*Objective*:
Rewrite the records below as a numbered list with one line per item. Skip blank lines and leave out the pictures.

*Entries provided*:
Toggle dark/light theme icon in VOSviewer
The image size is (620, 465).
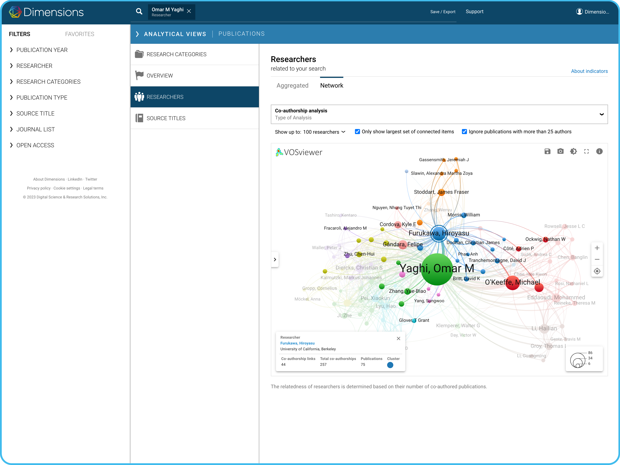[573, 151]
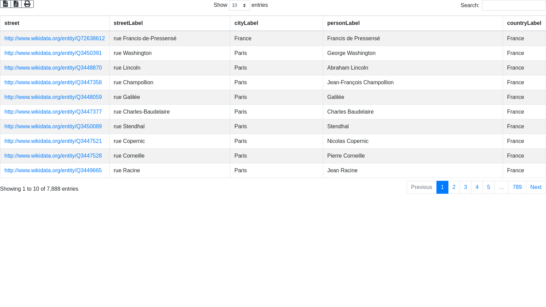Print the table

click(x=27, y=4)
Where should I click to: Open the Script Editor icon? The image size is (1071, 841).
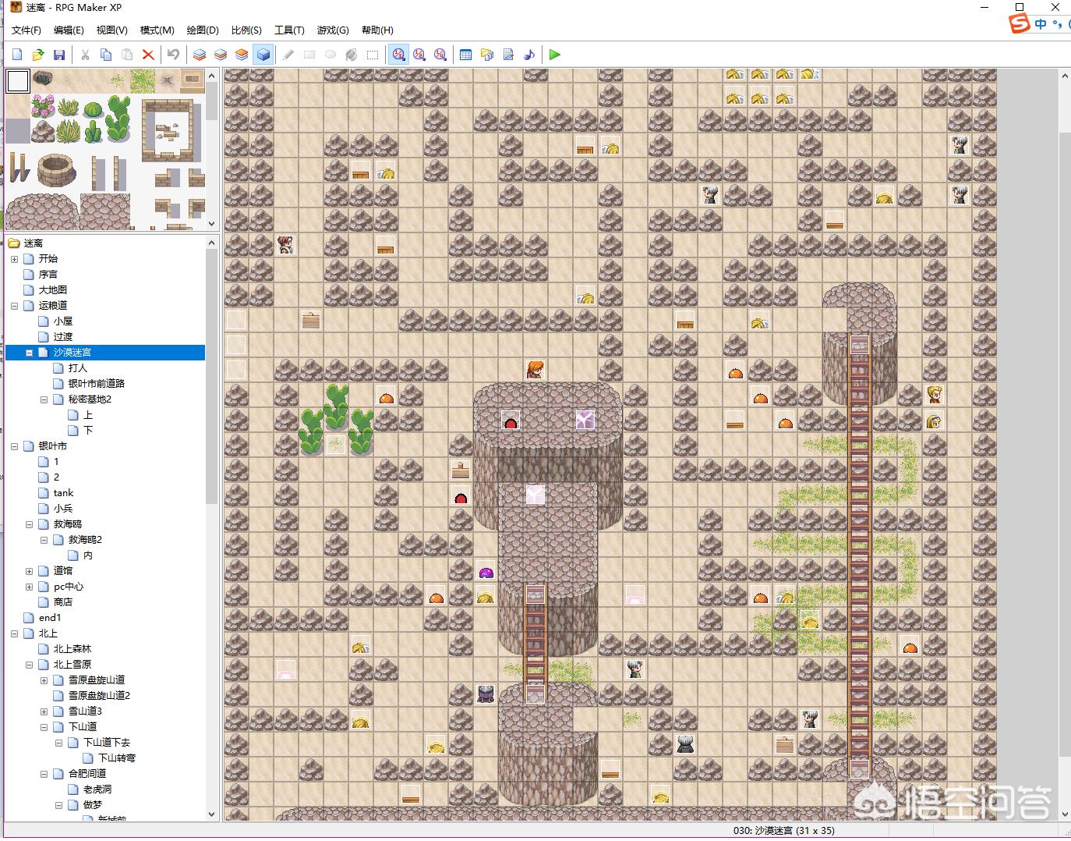(508, 55)
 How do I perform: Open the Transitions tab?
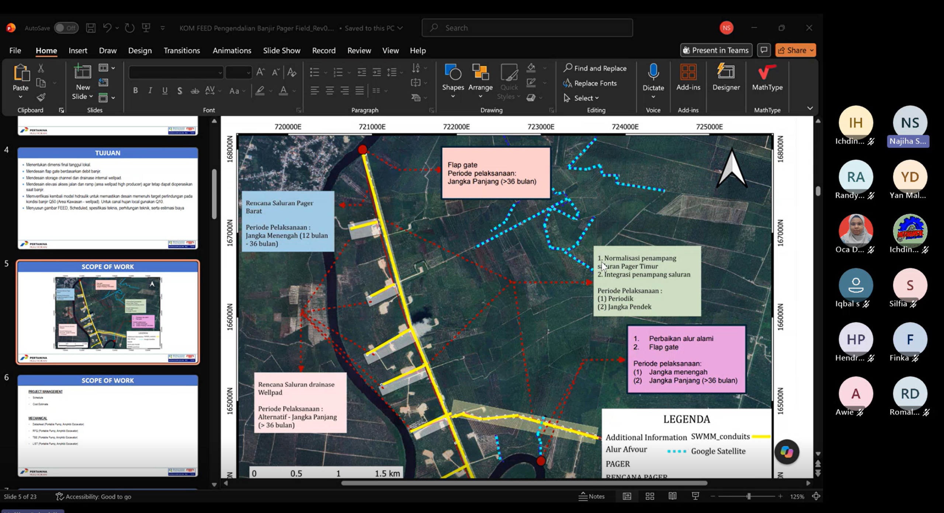pyautogui.click(x=181, y=50)
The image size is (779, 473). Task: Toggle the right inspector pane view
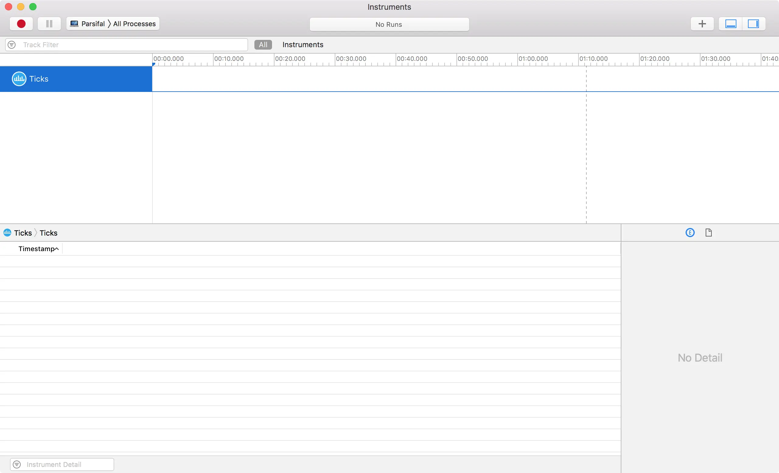[x=753, y=24]
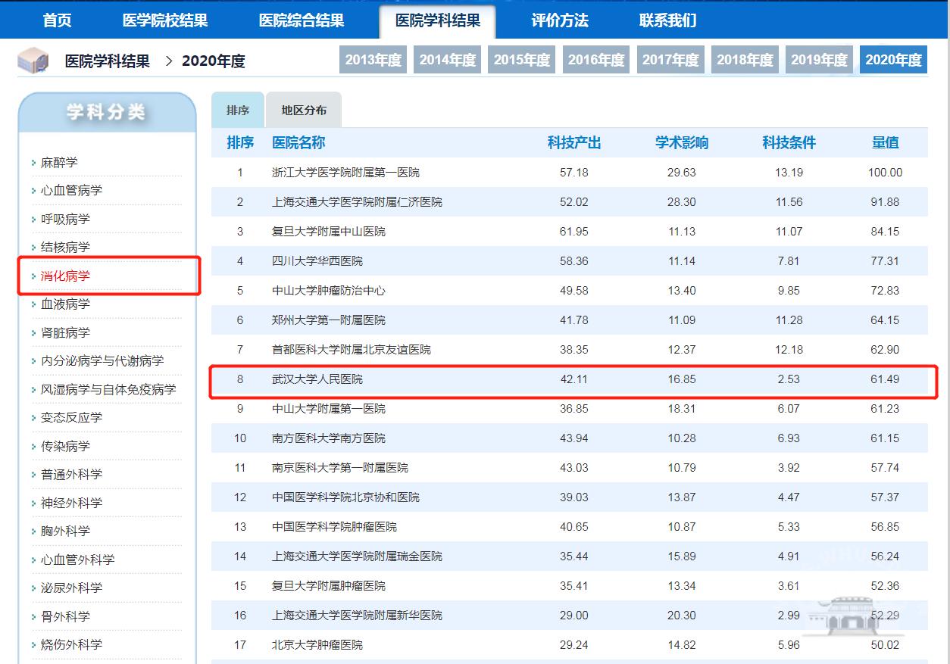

*Worked answer*:
1. Toggle dark/light theme icon in VOSviewer
2. The image size is (620, 465).
3. [573, 151]
4. Print the table
5. click(x=27, y=4)
6. Where should I click to: Open the Script Editor icon? The image size is (1071, 841).
7. (508, 55)
8.  How do I perform: Open the Transitions tab?
9. pyautogui.click(x=181, y=50)
10. The image size is (779, 473). Task: Toggle the right inspector pane view
11. [x=753, y=24]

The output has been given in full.